My wife and I built an emergency fund a few years ago. It was one of the best money moves we made.
It wasn’t easy.
As I’m sure you can relate to, there is a never-ending list of demands on your money.
But it was something we knew we had to do. Our finances were stressing us out (*cough* student loans), and we knew that one thing that would help relieve some of that stress was having a healthy emergency fund.
So we focused on building an emergency fund. We did whatever we could to increase our cash flow and divert it to our savings account. We saved money on groceries and restaurants through couponing. We were both working side hustles.
We built up a one month emergency fund, then over time built that up to three months. Finally we got to five months. My calculations are conservative, so this is a decent amount of money.
And where has this sat the past few years? The same bank I’ve used since my parents set me up with a savings account when I was a kid: TCF Bank.
So we set up a TCF Power Savings Account. And how much does this “power” savings account pay? 0.01% APY.
This is not a joke. This is not a test. This is not a drill.
We are talking zero. point. zero. one. percent. interest.
These dollars needed to get out of that account ASAP!
With that low of interest, it’s virtually no different than a checking account. The only benefit of having a savings account with that low of an interest rate is having a physical separation between your savings and your checking. It ensures you don’t spend your savings.
If you find yourself in a situation like this, realize that your bank or credit union is one of many banks and credit unions. There is no reason to stay with one that has an awful product (and 0.01% is awful).
Do this: if you have a savings account, go check what interest rate you are getting. If it’s not at minimum 2%, it’s time to move.
Deciding that your bank or credit union isn’t cutting it is the easy part. The difficult part is deciding where to move your money to.
Switching banks made us over $500 in gains a year.
It’s incredible to think that a simple move can make such a big impact. Here’s how it played out.
Why We Chose CIT Bank
CIT Bank is an online bank. Online banks have less costs than banks with physical branches. And because of those lower costs CIT Bank offers one of the highest savings account APY rates on the market: 2.45%.

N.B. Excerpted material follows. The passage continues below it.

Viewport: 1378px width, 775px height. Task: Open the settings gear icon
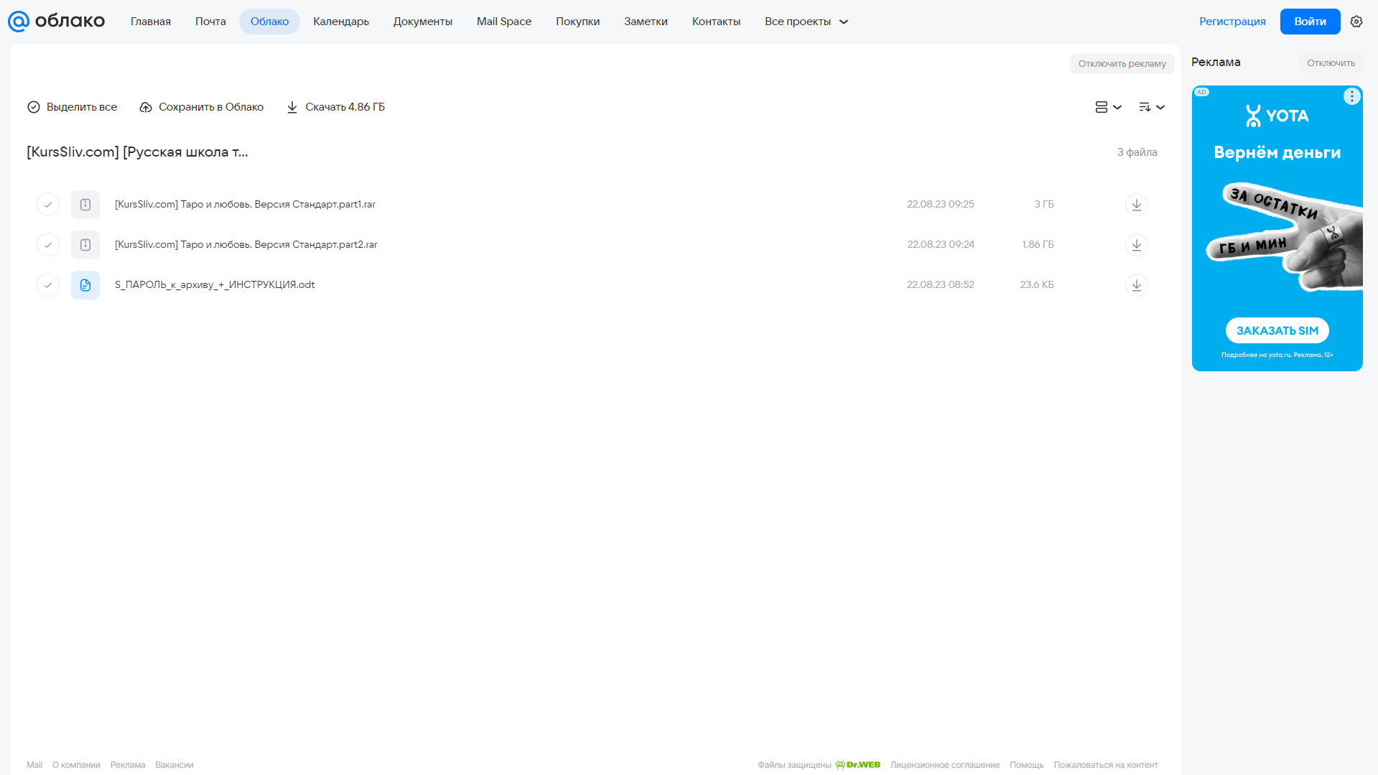(1356, 22)
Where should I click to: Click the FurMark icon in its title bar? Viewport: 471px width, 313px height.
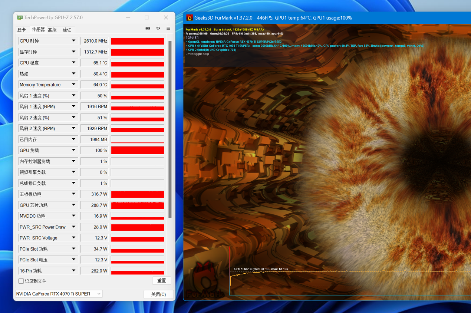click(x=190, y=18)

Typically you need to have a fairly high balance to tap into a bank’s highest interest rate. While CIT Bank does require $25,000 to guarantee the 2.45% APY, it offers an incredible alternative option: deposit $100 a month. You can open an account with just $100 a month and as long as you add $100 a month you will be given the ultra high APY of 2.45%.

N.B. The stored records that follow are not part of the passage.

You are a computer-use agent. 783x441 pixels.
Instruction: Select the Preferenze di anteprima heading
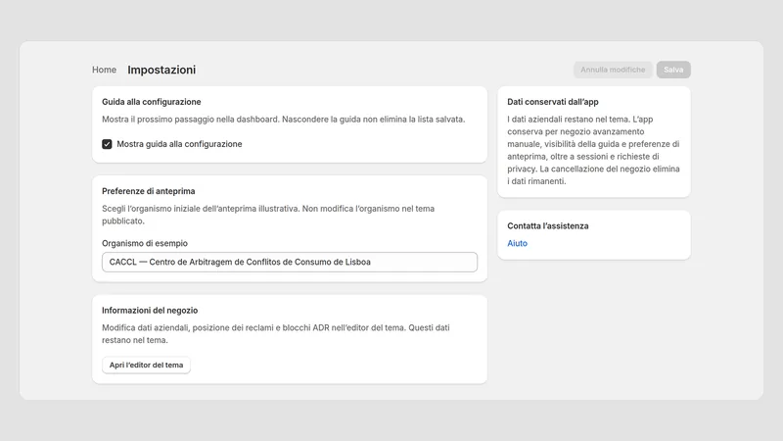149,191
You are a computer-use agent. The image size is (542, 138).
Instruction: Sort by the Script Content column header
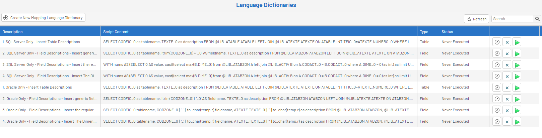click(116, 32)
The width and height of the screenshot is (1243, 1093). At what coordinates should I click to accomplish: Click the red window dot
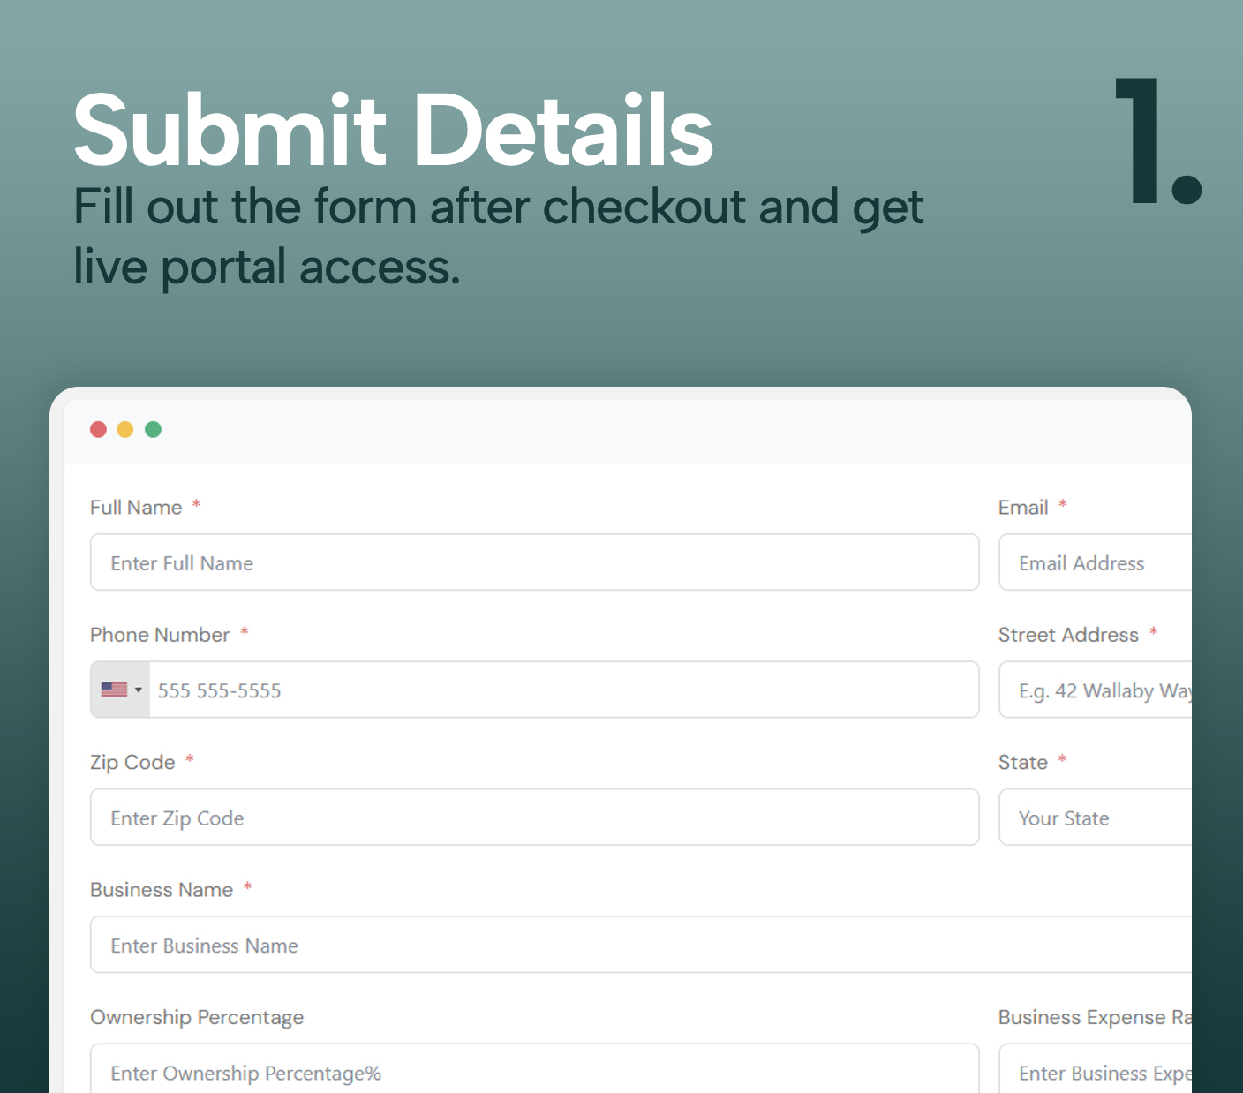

Below are the tiers in a more visual format:
If the whole “online bank” aspect of it turns you off, let me tell you why I came around. We are talking about a savings account here, not a checking account. If you use CIT Bank to either house your emergency fund or help you build one, you won’t be taking money out of it that often (hopefully). Most of the transactions will be transfers from your home bank’s checking account into your CIT Bank Savings account.
As far as security, your money is safe with CIT Bank just like it is with any physical bank. CIT Bank is a member of the FDIC, which means your deposit accounts are insured up to $250,000 per depositor, for each account ownership category.
Gains from CIT Bank
Sometimes it’s difficult to envision how rates actually translate to dollars. After all, we are talking about just 2.45% APY. What does that even look like?
Well, when you compare to a bank account that gives you virtually 0 percent interest, it makes a big impact.
Below is a comparison between CIT Bank’s Savings Builder account and a bank account whose APY is 0.01%.
$620 in gains versus $2.50 in gains.
$600+ a year is a huge difference!
And this is over the course of just one year. Once you get to year two, your starting balance will be that much higher and interest will compound daily on the higher amount.
Yes, this example does use a $25,000 balance, but regardless of the amount you can see that the higher APY is going to benefit you.
Whether you have an established emergency fund or are just starting to build one, don’t settle for a low rate. If I had made the switch earlier I’d have made over a thousand by now.